Espanhóis éramos nós todos... - Menos eu!, acudiu o Bartolomeu,
levantando-se todo furioso, espanhol é que nunca fui, nem sou, nem serei, vai
aqui tudo raso, se... Espera, homem de Deus! Que tem que tudo isto fosse espanhol se nunca mais o há de ser?
Também a Espanha, e a França, e a Inglaterra, e a Itália, e a Grécia, e o Egipto
foi tudo império romano, e vai lá dizer agora a essas nações todas que se
sujeitem ao mesmo governo! Também a França dantes se chamava Gália e
estendia-se pela Bélgica fora, e mais pela Suíça, e, se o Gambeta, ou quem é
que governa lá na França, quisesse por isso empolgar a Suíça e a Bélgica,
ia aí em toda a Europa uma berraria de seiscentos demónios.
Pois sim, resmungou o Bartolomeu sentando-se de mau humor, mas não
me digam a mim que eu fui espanhol. Ora, meus amigos, quem foram os que
primeiro moraram cá neste canto de terra é que ninguém sabe. Seriam uns iberos,
que falavam uma língua arrevesada, assim a modo semelhante á que falam hoje os
espanhóis das Vascongadas que nem o
demo entende?
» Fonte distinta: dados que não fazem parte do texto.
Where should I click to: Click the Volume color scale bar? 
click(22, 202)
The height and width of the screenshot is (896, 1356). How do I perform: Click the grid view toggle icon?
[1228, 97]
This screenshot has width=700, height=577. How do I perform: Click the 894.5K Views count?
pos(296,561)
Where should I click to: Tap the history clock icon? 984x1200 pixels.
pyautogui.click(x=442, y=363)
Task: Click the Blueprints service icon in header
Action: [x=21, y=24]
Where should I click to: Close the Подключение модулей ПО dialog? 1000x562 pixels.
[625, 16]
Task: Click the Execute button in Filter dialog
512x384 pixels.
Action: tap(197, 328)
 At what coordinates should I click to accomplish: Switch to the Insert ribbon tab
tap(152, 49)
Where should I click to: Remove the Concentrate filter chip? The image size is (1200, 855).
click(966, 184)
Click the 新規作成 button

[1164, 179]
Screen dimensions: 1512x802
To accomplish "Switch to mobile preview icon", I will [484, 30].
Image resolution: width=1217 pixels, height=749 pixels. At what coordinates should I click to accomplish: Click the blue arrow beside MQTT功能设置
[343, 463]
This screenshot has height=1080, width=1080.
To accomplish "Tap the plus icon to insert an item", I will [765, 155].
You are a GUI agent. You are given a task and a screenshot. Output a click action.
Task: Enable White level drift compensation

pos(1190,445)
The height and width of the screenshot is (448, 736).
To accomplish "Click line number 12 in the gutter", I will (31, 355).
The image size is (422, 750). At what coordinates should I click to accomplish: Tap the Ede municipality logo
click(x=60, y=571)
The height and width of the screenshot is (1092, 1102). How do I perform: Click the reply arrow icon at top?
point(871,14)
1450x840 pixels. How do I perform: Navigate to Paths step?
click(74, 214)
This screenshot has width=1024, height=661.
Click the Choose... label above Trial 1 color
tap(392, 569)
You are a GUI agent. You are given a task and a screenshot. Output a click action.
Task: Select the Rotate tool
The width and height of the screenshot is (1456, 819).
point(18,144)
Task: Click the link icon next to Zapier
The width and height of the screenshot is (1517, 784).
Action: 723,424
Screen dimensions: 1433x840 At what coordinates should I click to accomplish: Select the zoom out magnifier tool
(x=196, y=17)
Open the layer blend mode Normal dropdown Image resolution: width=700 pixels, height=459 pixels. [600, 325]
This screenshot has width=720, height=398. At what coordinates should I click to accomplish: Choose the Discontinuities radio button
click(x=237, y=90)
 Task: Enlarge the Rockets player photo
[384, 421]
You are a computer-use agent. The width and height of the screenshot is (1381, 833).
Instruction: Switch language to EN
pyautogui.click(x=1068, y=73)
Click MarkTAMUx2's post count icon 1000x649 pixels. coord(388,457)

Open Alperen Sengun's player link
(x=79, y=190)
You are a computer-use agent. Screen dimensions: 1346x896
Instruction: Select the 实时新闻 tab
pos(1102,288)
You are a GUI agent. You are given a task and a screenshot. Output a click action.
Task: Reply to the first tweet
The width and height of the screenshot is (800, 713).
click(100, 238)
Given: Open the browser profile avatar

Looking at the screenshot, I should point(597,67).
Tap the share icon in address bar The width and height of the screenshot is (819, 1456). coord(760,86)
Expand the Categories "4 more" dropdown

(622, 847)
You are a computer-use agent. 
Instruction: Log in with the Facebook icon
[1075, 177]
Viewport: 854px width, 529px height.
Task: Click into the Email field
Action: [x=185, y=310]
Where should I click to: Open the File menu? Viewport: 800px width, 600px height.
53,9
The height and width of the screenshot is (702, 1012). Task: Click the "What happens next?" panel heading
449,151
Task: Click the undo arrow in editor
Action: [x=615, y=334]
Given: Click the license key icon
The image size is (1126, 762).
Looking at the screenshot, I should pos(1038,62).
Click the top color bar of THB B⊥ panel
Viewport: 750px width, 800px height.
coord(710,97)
Isso é que lhes não posso dizer. O que sei é que, quando
a Espanha começou a ser conhecida, havia aqui uma sucia de povos que era uma
coisa por demais, turdetanos para um lado, celtiberos para outro, ilergetes
para aqui, bastetanos para acolá. Estava até amanhã a dizer-lhes nomes
estrambóticos, se não preferisse falar-lhes só nos nossos avós, cá nos que
moraram na nossa terra. Isso é que é!, bradaram todos em côro. Pois muito bem! Saibam
vocês que não era um povo só. No
Algarve e num pedaço do Alentejo havia os cuneenses, no resto do Alentejo, na
Estremadura e na Beira moravam os lusitanos, e lá para cima para o Douro, para
o Minho e mais para Trás-os-Montes moravam os galegos. Os galegos!, exclamou
o irritável Bartolomeu, veja lá como fala, João da Agualva, olhe que o pai da
minha mulher veio de Trás-os-Montes, e os meus sogro não era nenhum galego, ouviu?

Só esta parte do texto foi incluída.